━━ Provided entries

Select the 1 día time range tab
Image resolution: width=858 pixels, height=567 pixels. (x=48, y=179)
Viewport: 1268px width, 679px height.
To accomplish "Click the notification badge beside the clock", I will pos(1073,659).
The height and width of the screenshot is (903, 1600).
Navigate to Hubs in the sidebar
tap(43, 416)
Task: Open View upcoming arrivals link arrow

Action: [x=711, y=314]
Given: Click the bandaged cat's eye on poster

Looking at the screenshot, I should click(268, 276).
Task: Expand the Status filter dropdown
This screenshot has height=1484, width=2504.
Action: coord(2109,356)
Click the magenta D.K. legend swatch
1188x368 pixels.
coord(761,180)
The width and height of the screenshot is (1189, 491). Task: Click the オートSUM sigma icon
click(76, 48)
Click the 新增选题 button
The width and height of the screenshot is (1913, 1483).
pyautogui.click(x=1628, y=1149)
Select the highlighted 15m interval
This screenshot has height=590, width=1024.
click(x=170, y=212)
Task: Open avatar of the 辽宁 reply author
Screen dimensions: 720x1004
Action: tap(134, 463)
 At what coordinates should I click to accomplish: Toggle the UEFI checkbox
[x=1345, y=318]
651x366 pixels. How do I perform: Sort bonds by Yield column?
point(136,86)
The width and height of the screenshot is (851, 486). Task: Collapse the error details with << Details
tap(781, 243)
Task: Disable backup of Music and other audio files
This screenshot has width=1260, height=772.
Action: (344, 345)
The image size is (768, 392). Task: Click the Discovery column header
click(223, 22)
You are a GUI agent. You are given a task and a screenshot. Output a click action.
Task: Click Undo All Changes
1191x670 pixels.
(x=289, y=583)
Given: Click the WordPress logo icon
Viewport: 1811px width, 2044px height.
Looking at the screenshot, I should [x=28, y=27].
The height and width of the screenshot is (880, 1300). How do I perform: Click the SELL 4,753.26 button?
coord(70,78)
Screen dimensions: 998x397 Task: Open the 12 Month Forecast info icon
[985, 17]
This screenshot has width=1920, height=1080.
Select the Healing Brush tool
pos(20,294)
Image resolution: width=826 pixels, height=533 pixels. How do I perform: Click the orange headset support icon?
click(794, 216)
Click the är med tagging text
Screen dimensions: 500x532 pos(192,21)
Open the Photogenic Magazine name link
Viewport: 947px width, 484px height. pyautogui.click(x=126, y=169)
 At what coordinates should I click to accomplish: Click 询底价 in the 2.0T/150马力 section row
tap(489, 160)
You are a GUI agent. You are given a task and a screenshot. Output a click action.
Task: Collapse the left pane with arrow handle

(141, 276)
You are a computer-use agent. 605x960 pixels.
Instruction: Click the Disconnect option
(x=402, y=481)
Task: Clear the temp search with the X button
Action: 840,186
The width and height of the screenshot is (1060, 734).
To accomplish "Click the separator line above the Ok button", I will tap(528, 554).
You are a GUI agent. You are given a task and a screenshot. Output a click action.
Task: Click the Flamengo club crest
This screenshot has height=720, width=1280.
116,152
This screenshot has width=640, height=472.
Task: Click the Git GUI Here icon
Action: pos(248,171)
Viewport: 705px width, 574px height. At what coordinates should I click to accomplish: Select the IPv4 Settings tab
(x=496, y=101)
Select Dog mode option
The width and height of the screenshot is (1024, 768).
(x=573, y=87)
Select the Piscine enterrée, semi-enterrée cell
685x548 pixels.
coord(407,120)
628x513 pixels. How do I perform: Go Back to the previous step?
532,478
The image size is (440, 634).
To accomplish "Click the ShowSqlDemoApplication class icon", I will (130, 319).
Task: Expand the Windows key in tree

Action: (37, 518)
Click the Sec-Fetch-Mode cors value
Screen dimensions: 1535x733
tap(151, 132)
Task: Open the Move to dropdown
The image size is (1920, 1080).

━━━━

▶ Problem requirements
Transcribe all of the lines above, reproducing each one exactly.

▶ Exercise output
Select the 1 día time range tab
Image resolution: width=858 pixels, height=567 pixels. (x=48, y=179)
Viewport: 1268px width, 679px height.
To accomplish "Click the notification badge beside the clock", I will pos(1073,659).
The height and width of the screenshot is (903, 1600).
Navigate to Hubs in the sidebar
tap(43, 416)
Task: Open View upcoming arrivals link arrow

Action: [x=711, y=314]
Given: Click the bandaged cat's eye on poster

Looking at the screenshot, I should click(268, 276).
Task: Expand the Status filter dropdown
This screenshot has height=1484, width=2504.
Action: coord(2109,356)
Click the magenta D.K. legend swatch
1188x368 pixels.
coord(761,180)
The width and height of the screenshot is (1189, 491). Task: Click the オートSUM sigma icon
click(76, 48)
Click the 新增选题 button
The width and height of the screenshot is (1913, 1483).
pyautogui.click(x=1628, y=1149)
Select the highlighted 15m interval
This screenshot has height=590, width=1024.
click(x=170, y=212)
Task: Open avatar of the 辽宁 reply author
Screen dimensions: 720x1004
Action: tap(134, 463)
 At what coordinates should I click to accomplish: Toggle the UEFI checkbox
[x=1345, y=318]
651x366 pixels. How do I perform: Sort bonds by Yield column?
point(136,86)
The width and height of the screenshot is (851, 486). Task: Collapse the error details with << Details
tap(781, 243)
Task: Disable backup of Music and other audio files
This screenshot has width=1260, height=772.
Action: (344, 345)
The image size is (768, 392). Task: Click the Discovery column header
click(223, 22)
You are a GUI agent. You are given a task and a screenshot. Output a click action.
Task: Click Undo All Changes
1191x670 pixels.
(x=289, y=583)
Given: Click the WordPress logo icon
Viewport: 1811px width, 2044px height.
Looking at the screenshot, I should [x=28, y=27].
The height and width of the screenshot is (880, 1300). How do I perform: Click the SELL 4,753.26 button?
coord(70,78)
Screen dimensions: 998x397 Task: Open the 12 Month Forecast info icon
[985, 17]
This screenshot has width=1920, height=1080.
Select the Healing Brush tool
pos(20,294)
Image resolution: width=826 pixels, height=533 pixels. How do I perform: Click the orange headset support icon?
click(794, 216)
Click the är med tagging text
Screen dimensions: 500x532 pos(192,21)
Open the Photogenic Magazine name link
Viewport: 947px width, 484px height. pyautogui.click(x=126, y=169)
 At what coordinates should I click to accomplish: Click 询底价 in the 2.0T/150马力 section row
tap(489, 160)
You are a GUI agent. You are given a task and a screenshot. Output a click action.
Task: Collapse the left pane with arrow handle

(141, 276)
You are a computer-use agent. 605x960 pixels.
Instruction: Click the Disconnect option
(x=402, y=481)
Task: Clear the temp search with the X button
Action: 840,186
The width and height of the screenshot is (1060, 734).
To accomplish "Click the separator line above the Ok button", I will tap(528, 554).
You are a GUI agent. You are given a task and a screenshot. Output a click action.
Task: Click the Flamengo club crest
This screenshot has height=720, width=1280.
116,152
This screenshot has width=640, height=472.
Task: Click the Git GUI Here icon
Action: pos(248,171)
Viewport: 705px width, 574px height. At what coordinates should I click to accomplish: Select the IPv4 Settings tab
(x=496, y=101)
Select Dog mode option
The width and height of the screenshot is (1024, 768).
(x=573, y=87)
Select the Piscine enterrée, semi-enterrée cell
685x548 pixels.
coord(407,120)
628x513 pixels. How do I perform: Go Back to the previous step?
532,478
The image size is (440, 634).
To accomplish "Click the ShowSqlDemoApplication class icon", I will (130, 319).
Task: Expand the Windows key in tree

Action: (37, 518)
Click the Sec-Fetch-Mode cors value
Screen dimensions: 1535x733
tap(151, 132)
Task: Open the Move to dropdown
The image size is (1920, 1080).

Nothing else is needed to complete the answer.